An extract from the tour’s programme

John Metcalf

Coming to know Schubert’s Octet

Native to Austria, Franz Schubert (1797-1828) was a prolific composer who made substantial contributions to the symphonic genre, chamber music and German Lied. He drew on the Viennese Classical tradition, but also forged his own path within the Romantic period, composing a complex yet subtle musical language at the same time. Although, during his lifetime, much appreciation was limited to close circles, his works became far more widely recognised after his death and he became eventually one of the most influential composers during the 19th century.
It is believed that syphilis was the cause of Schubert’s early death and, in accordance with his wishes, the 31-year-old was buried in Vienna near Beethoven.
So taken was Count Troyer with Beethoven’s Septet, Op. 20, that he commissioned a similar work from Schubert. Unlike Beethoven’s piece, a second violin was added to this Octet, resulting in the unusual combination of a string quartet, plus clarinet, horn, bassoon, and double bass.
Although Schubert was in poor health while composing the Octet, the overall character of the composition is lively, with only occasional, brief spells of darkness that foreshadow the melancholy of his later music.

The Octet

Franz Schubert – Octet in F major  D. 803 (1824)
I. Adagio – Allegro – Più allegro
II. Adagio
III. Allegro vivace – Trio – Allegro vivace
IV. Andante – variations. Un poco più mosso – Più lento
V. Menuetto. Allegretto – Trio – Menuetto – Coda
VI. Andante molto – Allegro – Andante molto – Allegro molto

 

The opening movement pronounces the home key of F major and a jumpy rhythmic idea that re-appears throughout the work.The Adagio, or the second movement opens with a singing clarinet solo that blossoms into a duet alongside the violin. A shadow passes over the end of this movement, as a pizzicato F note on the cello and anguished chords punctuate the coda.Returning to F major, the next movement reasserts the dotted rhythms introduced at the beginning.
The fourth movement features a set of variations on a theme from the operetta Die Freunde von Salamanka. The theme passes cleverly around the ensemble, affirming the equal relationship between the eight instruments.
The lighter atmosphere of the fifth movement seems welcome after the complexity of what has come before; the architecture of this Minuet and Trio looks to a Classical style.
It is followed by the troubled opening of the last movement which soon gives way to a fast and jolly theme. But, the F major chord that begins this melody is somewhat hard-won over the slow introduction, which features the use of tremolo – the fast repetition of a single note on the cello. The movement then proceeds with some uncertainty, exploring various keys and coming to a halt more than once before culminating in a rushing and energetic finish.

 

Coming to Know John Metcalf’s Octet

by  John Metcalf

John Metcalf

In November 2014, I started work on some Welsh folk songs settings. The originals are, of course, very expressive and characterful none more so than the almost heartbreaking beautiful Bugeilio’r Gwenith Gwyn. After setting it, I immediately made sketches for further development of and variations on the song and shortly after wrote the piano piece CHANT based on it. When, last year, Peryn Clement-Evans asked me to write an Octet for Ensemble Cymru I knew at once which ideas and sketches I wanted to develop.
The combination of instruments for which Schubert wrote his monumental Octet – Clarinet, Horn, Bassoon and String Quintet (with Double Bass) – is both sonorous and sombre and gives full rein to the singing qualities of his music. Wales is also renowned for its singing and the instrumentation is a real gift, perhaps particularly for a Welsh composer. The singing that I have referenced here is hymn singing and I have accentuated that choice by the use of a pedal note ‘A’ throughout the entire piece.
In composing the work, I was conscious too of the well-known jibe that the only thing to do after playing a folk-song was to play it again louder. In an attempt to belie this, and in the search for a musical experience that would develop and evolve during the playing time, I took as my starting point the fact that this beautiful song commemorates the fate of star-crossed lovers – Ann Maddocks and Wil Hopcyn.

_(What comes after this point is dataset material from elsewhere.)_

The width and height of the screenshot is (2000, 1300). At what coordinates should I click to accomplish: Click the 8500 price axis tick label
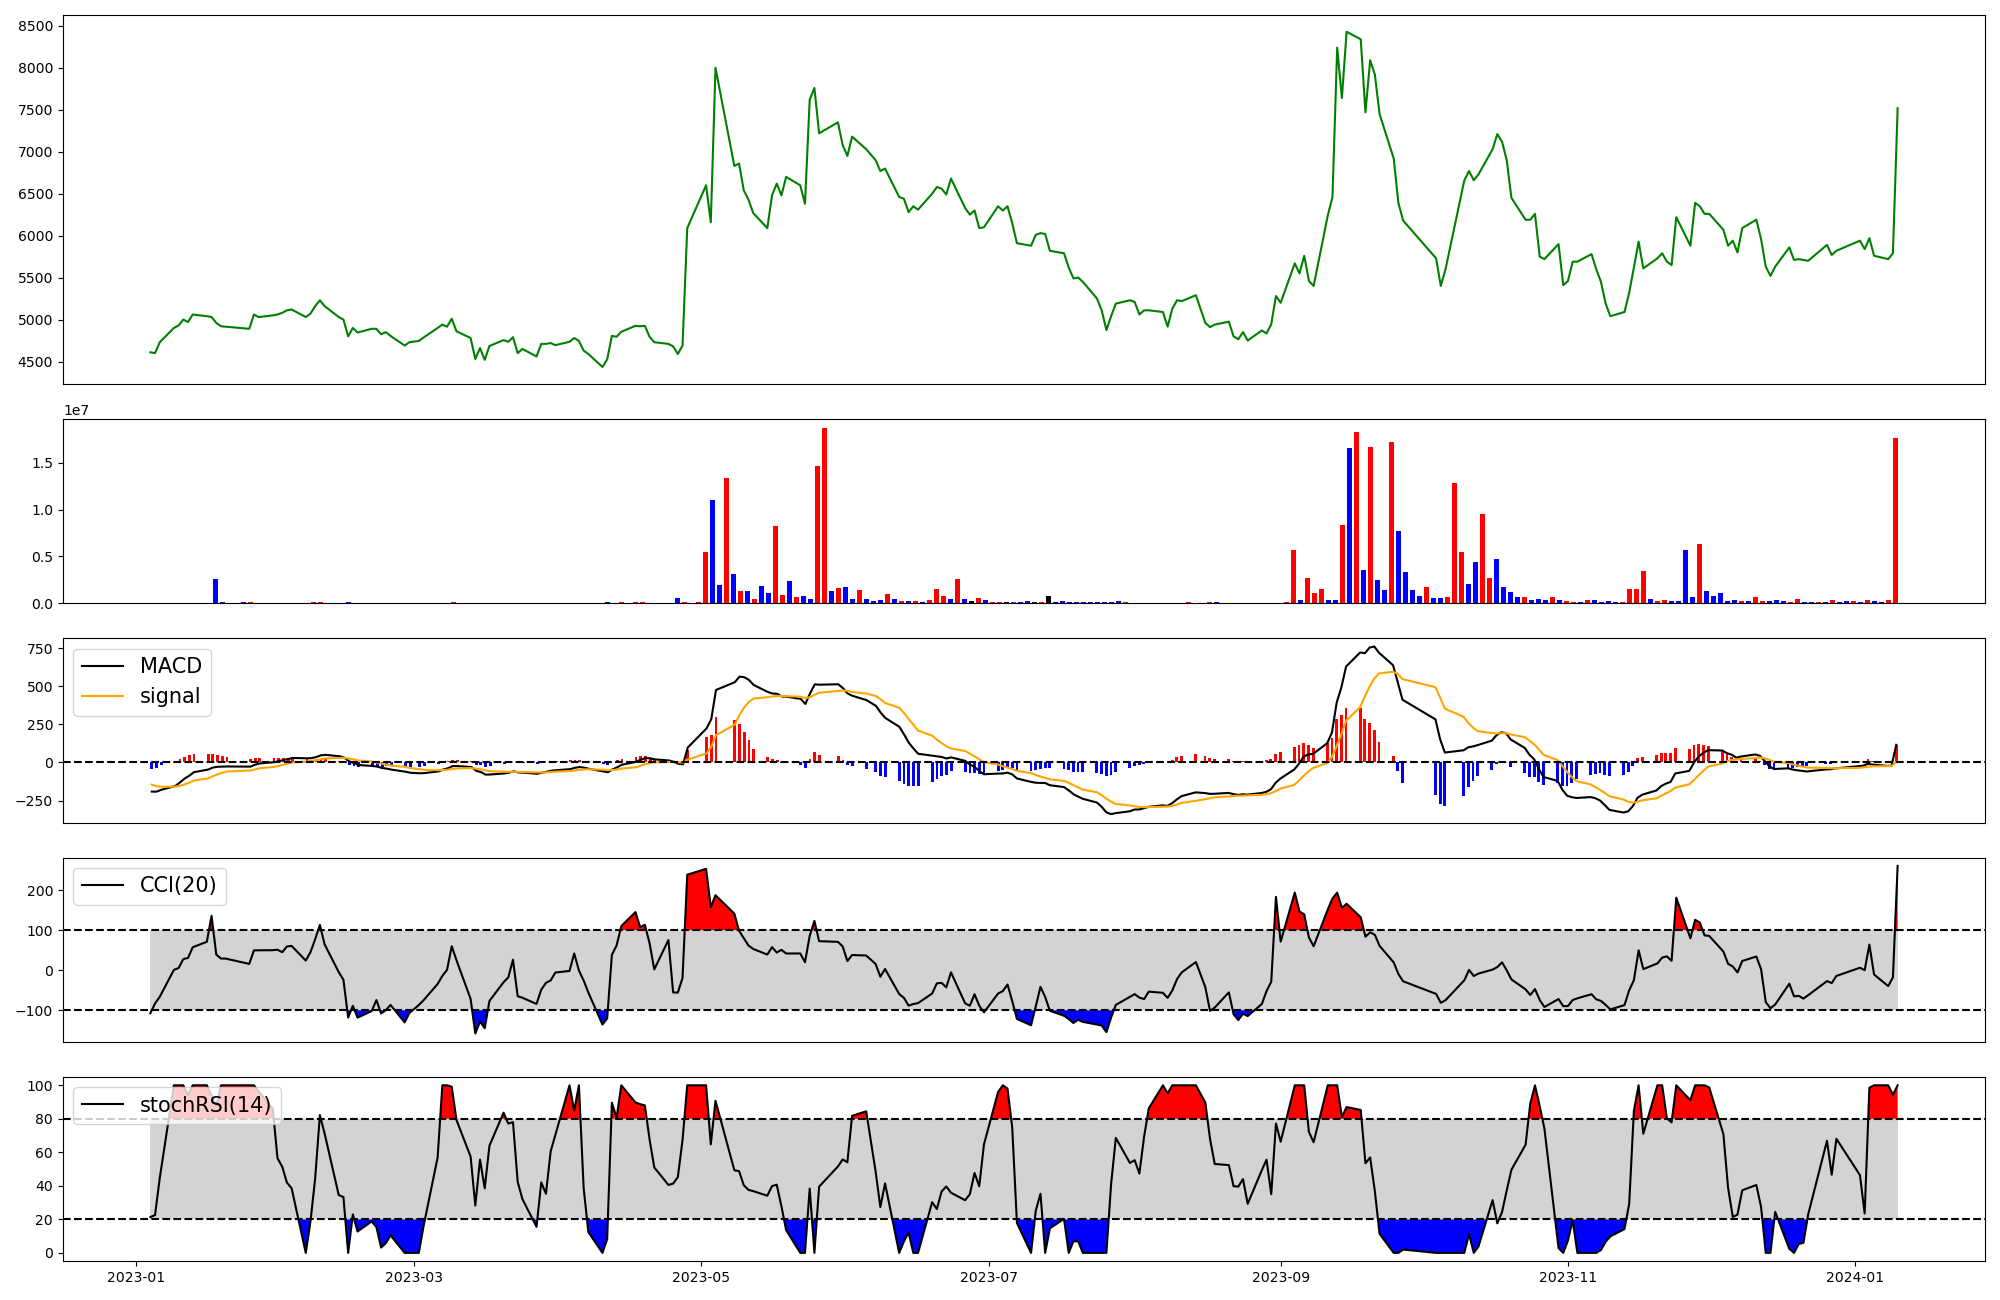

While not following this tragic love story sequentially, I have tried to reflect both its highs and lows, and these find their further expression in the deliberate use of opposites in the work, male and female, question and answer, major and minor modalities.
At times, the (male) wind instruments counterpoint the (female) string instruments, each group acting in the manner of subliminal alter egos. The folk song arrangement is placed at the end of the piece in an attempt to contextualise it within the continuity of human experience in our age-old country.
There are seven sections to this 2O’ work – Introduction;Variation 1; Variation 11; Variation 111; Variation 1V; Variation V; Theme.
Finally, I wish to record my grateful thanks to Ensemble Cymru for commissioning such an ambitious work at a time of great financial stringency in the arts in Wales.